J’y vois une paresse intellectuelle gravement dommageable à la compréhension, pour les jeunes générations, des mécanismes à l’œuvre dans le déroulement de la première guerre mondiale.

Tout événement extrême met des individus en situation de se comporter en héros mais dans le cas spécifique de la première guerre mondiale, l’héroïsme est l’arbre qui cache la forêt.

Les gens de ma génération, la première du vingtième siècle à ne pas avoir connu directement la guerre, ont eu la chance de bénéficier d’un enseignement plus distancié concernant 14-18, c’est-à-dire un enseignement dans lequel, peu à peu, l’Histoire prenait le pas sur la propagande en évitant de se focaliser sur l’héroïsme qui fait écran à l’analyse des faits.
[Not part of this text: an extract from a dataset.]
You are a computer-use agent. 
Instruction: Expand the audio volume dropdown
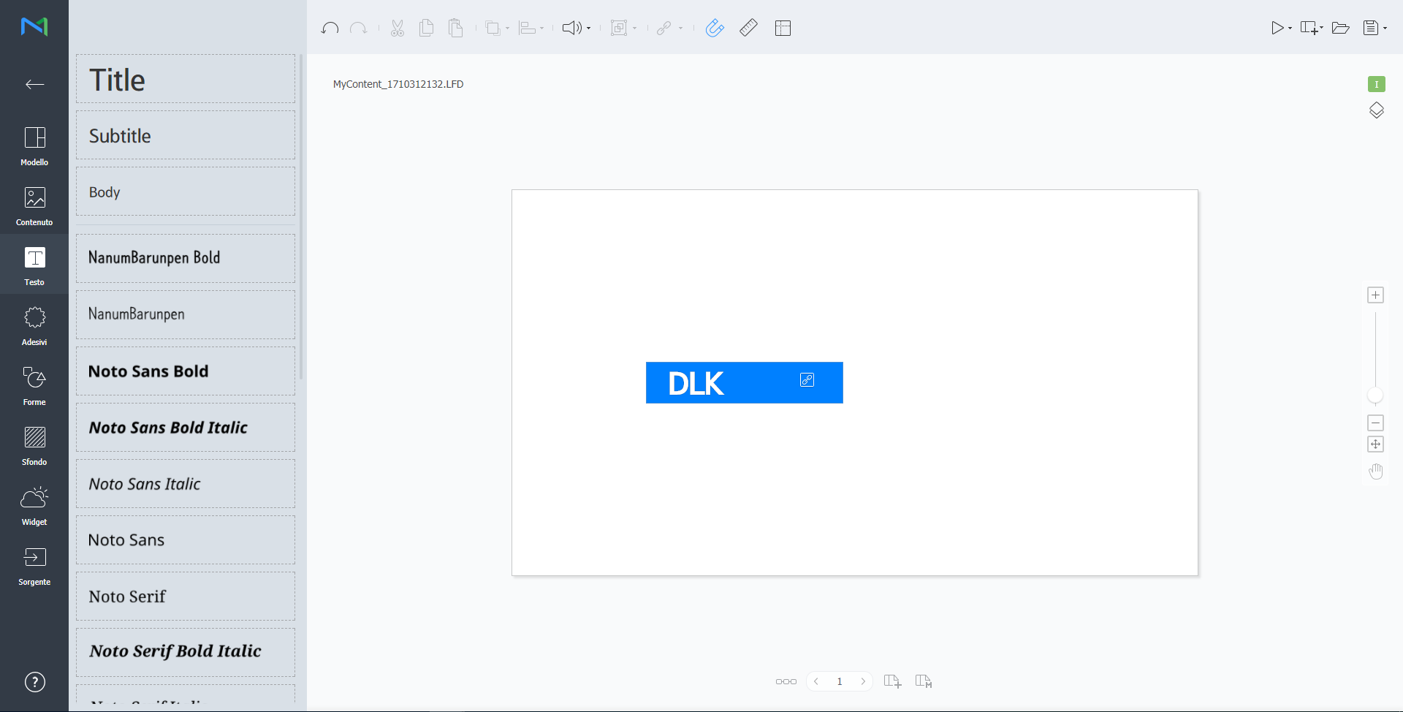point(588,29)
La réalité de ces faits est cruelle et dérangeante, en contradiction avec l’héroïsme : la première guerre mondiale fut une guerre menée contre les peuples par leurs dirigeants, leurs industriels et leurs commandements militaires et ceux qui en payèrent le prix le plus exorbitant furent notamment les jeunes et les pauvres.

C’est de cela qu’il faut se souvenir et rappeler avant tout aux jeunes générations. Il y eut certes des héros mais il y eut surtout, par millions, des jeunes et des pauvres à qui on a tout pris.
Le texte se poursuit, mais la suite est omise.